Meanwhile, the waste oil recovered from the electric desalting waste liquid is used as a solvent in a liquid film technology for the first time, chemical waste water (such as aniline waste water) is treated, and harmful substances such as low-concentration heavy metals, organic acids, amines and the like in the chemical waste water are effectively recovered, so that the reutilization of the waste oil is realized. Specifically, the method takes waste oil as a solvent, and adds a surfactant for stabilizing water in an oil phase and acid as a back-extraction agent to form emulsion, so that the emulsion performs liquid film treatment on chemical wastewater, and then separates the oil phase, thereby effectively completing the separation of pollutants in the chemical wastewater.
The above is only a preferred embodiment of the present application, and is not intended to limit the present application, but various modifications and variations can be made to the present application by those skilled in the art. Any modification, equivalent replacement, improvement, etc. made within the spirit and principle of the present application should be included in the protection scope of the present application.
Claims (23)
1. A method for treating chemical wastewater, the method comprising:
step A1, mixing waste oil with a surfactant and inorganic acid to form a liquid film raw material;
a2, performing liquid film treatment on the chemical wastewater by using the liquid film raw material to obtain layered liquid;
step A3, separating the upper liquid of the layered liquid to obtain an emulsion containing pollutants;
the waste oil is recovered from petroleum refining electric desalting waste liquid, and the recovery method comprises the following steps:
step S1, placing electric desalting back flush waste liquid in a multipolar induction electric field to carry out demulsification treatment to obtain demulsification liquid, wherein the electric field of the multipolar induction electric field belongs to a pulse electric field, and the voltage is less than or equal to 25V and the frequency is 20-75 Hz;
s2, carrying out oil-water separation treatment on the demulsification liquid to obtain solid-containing waste oil and deoiled waste water;
and S3, carrying out solid-liquid separation on the solid-containing waste oil to obtain the waste oil.
2. The method according to claim 1, wherein the concentration of hydrogen ions in the inorganic acid is 1 to 2mol/L.

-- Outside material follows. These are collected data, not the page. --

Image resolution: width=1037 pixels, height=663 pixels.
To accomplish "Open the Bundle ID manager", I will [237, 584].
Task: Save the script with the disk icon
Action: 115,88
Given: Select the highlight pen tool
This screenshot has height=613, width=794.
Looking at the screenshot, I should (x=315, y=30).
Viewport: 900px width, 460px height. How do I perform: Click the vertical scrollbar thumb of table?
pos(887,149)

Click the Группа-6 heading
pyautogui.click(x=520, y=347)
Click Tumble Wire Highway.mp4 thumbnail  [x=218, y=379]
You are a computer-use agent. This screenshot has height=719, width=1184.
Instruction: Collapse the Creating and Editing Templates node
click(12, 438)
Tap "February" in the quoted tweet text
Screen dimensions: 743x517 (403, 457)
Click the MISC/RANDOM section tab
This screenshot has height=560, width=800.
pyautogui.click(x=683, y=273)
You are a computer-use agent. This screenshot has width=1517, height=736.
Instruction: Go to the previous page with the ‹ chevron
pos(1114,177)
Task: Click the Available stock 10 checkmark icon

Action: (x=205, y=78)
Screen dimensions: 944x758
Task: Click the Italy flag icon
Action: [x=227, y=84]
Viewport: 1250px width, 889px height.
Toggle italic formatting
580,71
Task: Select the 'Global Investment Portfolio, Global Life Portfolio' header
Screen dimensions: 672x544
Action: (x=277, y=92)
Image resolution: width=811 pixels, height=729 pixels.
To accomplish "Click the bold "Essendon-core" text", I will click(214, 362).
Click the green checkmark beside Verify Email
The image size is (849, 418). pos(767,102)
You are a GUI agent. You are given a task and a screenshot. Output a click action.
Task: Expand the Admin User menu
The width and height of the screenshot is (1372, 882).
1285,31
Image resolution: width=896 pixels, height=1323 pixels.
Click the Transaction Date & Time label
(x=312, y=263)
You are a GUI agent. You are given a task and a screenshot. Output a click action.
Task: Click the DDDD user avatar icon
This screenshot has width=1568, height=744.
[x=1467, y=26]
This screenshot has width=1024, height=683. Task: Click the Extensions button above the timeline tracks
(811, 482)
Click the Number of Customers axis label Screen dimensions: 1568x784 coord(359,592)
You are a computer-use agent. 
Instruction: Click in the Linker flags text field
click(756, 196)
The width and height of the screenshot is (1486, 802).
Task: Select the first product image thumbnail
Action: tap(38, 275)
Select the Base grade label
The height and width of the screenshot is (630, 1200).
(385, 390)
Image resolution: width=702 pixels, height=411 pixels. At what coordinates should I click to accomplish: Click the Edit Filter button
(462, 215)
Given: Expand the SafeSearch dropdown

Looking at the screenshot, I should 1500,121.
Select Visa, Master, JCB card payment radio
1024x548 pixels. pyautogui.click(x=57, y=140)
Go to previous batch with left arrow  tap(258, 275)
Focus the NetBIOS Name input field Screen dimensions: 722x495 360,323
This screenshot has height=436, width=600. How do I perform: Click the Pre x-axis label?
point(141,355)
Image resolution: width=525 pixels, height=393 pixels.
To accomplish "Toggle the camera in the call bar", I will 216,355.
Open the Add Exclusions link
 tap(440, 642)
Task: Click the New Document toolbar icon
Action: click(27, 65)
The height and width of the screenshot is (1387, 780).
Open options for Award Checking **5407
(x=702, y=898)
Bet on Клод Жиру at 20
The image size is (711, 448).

3. The process of claim 1 wherein agitation is performed during the demulsification treatment.
4. A process according to claim 3, wherein the stirring is magnetic stirring.
5. A treatment method according to claim 3, wherein the demulsification treatment is carried out for a treatment time of 5 to 30 minutes.
6. The process according to claim 1, wherein the oil-water separation treatment in step S2 comprises an air-float process.
7. The processing method according to claim 6, wherein the S2 includes:
continuously introducing air into the demulsification liquid, and taking the upper oil phase to obtain the solid-containing waste oil.
8. The method according to claim 7, wherein the air is introduced for a period of 5 to 25 minutes.
9. The processing method according to claim 1, wherein the step S3 includes: filtering the solid-containing waste oil.
10. The method according to claim 9, wherein the filtering is performed by using a filter screen having a pore size of 1mm or less.
11. The process of claim 1 wherein the recovery process further comprises:
and repeating the steps S1 to S2 to treat the deoiled waste water to obtain solid-containing waste oil, and adopting the step S3 to perform solid-liquid separation treatment on the solid-containing waste oil.
12. The method according to claim 1, wherein the waste oil content in the electric desalting waste liquid is not less than 1200mg/L, the COD content is not less than 5000mg/L, and the electric desalting waste liquid has an electric conductivity of 600 to 2000 μs/cm.
13. The method of claim 1, wherein the surfactant is a nonionic surfactant.
14. The method of claim 13, wherein the nonionic surfactant is one of span 80, tween 80, alkylphenol polyether, isotridecyl alcohol ether, fatty acid methyl ester ethoxylate.
15. The method according to claim 13, wherein the amount of the surfactant is 2 to 6% by mass of the chemical wastewater.
16. The method according to claim 1, wherein the step A1 is performed by performing the mixing treatment with a first stirring.
17. The process of claim 16, wherein the first stirring is performed at a speed of 2000 to 4000r/min for a period of 5 to 15 minutes.
18. The method according to claim 1, wherein the step A2 includes:
step A21, stirring the chemical wastewater for the second time and simultaneously adding the liquid film raw material, wherein the volume ratio of the liquid film raw material to the chemical wastewater is 1:200-1:50;
and step A22, standing after stirring is completed, so as to obtain the layered liquid.
19. The method according to claim 18, wherein the speed of the second stirring is 200 to 600r/min, and the time of the second stirring is 10 to 30min.
20. The method according to claim 18, wherein the liquid film raw material is added at a rate of 2 to 10mL/min.
21. The processing method according to claim 1, characterized in that the processing method further comprises:
and performing demulsification treatment on the emulsion containing pollutants, and then performing sedimentation to obtain upper regenerated waste oil and lower waste water.
22. The method according to claim 21, wherein the demulsification treatment is performed at 40 to 60 ℃ on the emulsion containing the contaminants.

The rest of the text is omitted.